Whilst the provision of stable, long term returns from quality commercial property remains our key focus, Oyster is also constantly assessing opportunities to crystallise optimal value and return through property divestment. The reasons for considering such sales include near term single tenant expiry risk, abnormal capital expenditure requirements, perpetual vacancy, potential future funding issues and unusually buoyant market conditions.
The vast majority of Oyster assets sold in recent times have provided investors with double digit internal rates of return over many years. These include:
246 Queen Street, Auckland CBD
|Date of Purchase||16 December 2005|
|Date of Sale||9 June 2015|
Countdown, Papakura, Auckland
|Date of Purchase||15 August 2011|
|Date of Sale||26 February 2016|
12 Foreman Road, Hamilton
|Date of Purchase||12 April 2000|
|Date of Sale||2 September 2016|
131 Lincoln Road, Henderson, Auckland
|Date of Purchase||18 November 2003|
|Date of Sale||31 March 2017|
Unit P, Botany Hub, Auckland
|Date of Purchase||17 April 2003|
|Date of Sale||1 June 2017|
James Smith Carpark, Wellington
|Date of Purchase||1 May 2004|
|Date of Sale||12 May 2017|
The sale of James Smiths Car Park in Wellington settled in May 2017, and although this achieved a lower single digit IRR, there was sound reasoning for divestment.

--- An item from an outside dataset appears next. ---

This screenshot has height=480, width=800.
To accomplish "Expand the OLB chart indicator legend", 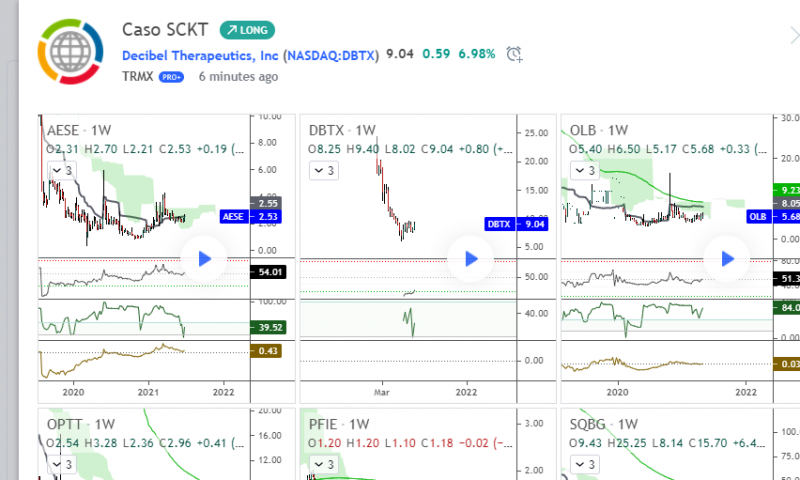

As a result of two large earthquakes which hit Wellington in July 2013, the car park was damaged and closed. The required remedial works were funded via an insurance claim (following payment of the policy excess), and reinstated the car park to the same, relatively low seismic strength, as immediately prior to the event. On completion of the repair works a new lease to Prime Parking was agreed, which also enabled limited investor distributions to re-commence following a 14-month hiatus.
Given the low seismic capacity, strengthening was then proposed and funding options considered.
Unfortunately, another earthquake impacted Wellington in November 2016 and resulted in a further closure due to damage. Given the significant cost to seismically upgrade the building to a market acceptable level, a further insurance claim and rent ceasing under the terms of the lease, achieving a 32% premium to valuation was an optimal outcome for investors.